Noch kurz vor seiner Stigmatisation beschreibt Pater Pio am 6. September 1918 in einem Brief an Pater Agostino seinen Zustand, der schon so lange Zeit angehalten hat:

Was ist bloß geschehen?
Satan weicht nicht von meiner Seite mit seinen lebhaften Versuchungen, und ich schaue immer untätig zu, weil ich unfähig bin, mich seiner zu entledigen durch einen Willen, den ich mir energisch wünschte.

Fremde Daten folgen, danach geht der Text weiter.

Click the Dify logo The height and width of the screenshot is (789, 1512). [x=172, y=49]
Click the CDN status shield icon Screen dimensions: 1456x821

Der Feind stürmt weiter vor, weiter und immer weiter und weiter, und er trifft mich im Innersten. Der heilige Gehorsam, der als letzter Pfeiler die zusammenstürzende Burg noch aufrecht hielt, ist nun auch in Gefahr. Mein Gott! …

Was wird mit diesem deinem Geschöpf geschehen?

Die Versicherungen gehen im Sturm der Ängste und der Qualen unter, denn der, welcher allmächtig ist, kann das Licht und den Eindruck des Trostes zerstören, eben weil die Seele in den Qualen bleiben muß, und nach dem Tropfen Honig ist sie gezwungen, den Kelch der bittersten Bitternis an die Lippen zu setzen, um ihn weiter, bis zur Neige, auszutrinken.

O Gott der Liebe, so mögen sich denn deine ewigen und gerechten Ratschlüsse an deiner Kreatur erfüllen, doch laß ihr die Kraft, contra spem [gegen alle Hoffnung] zu hoffen!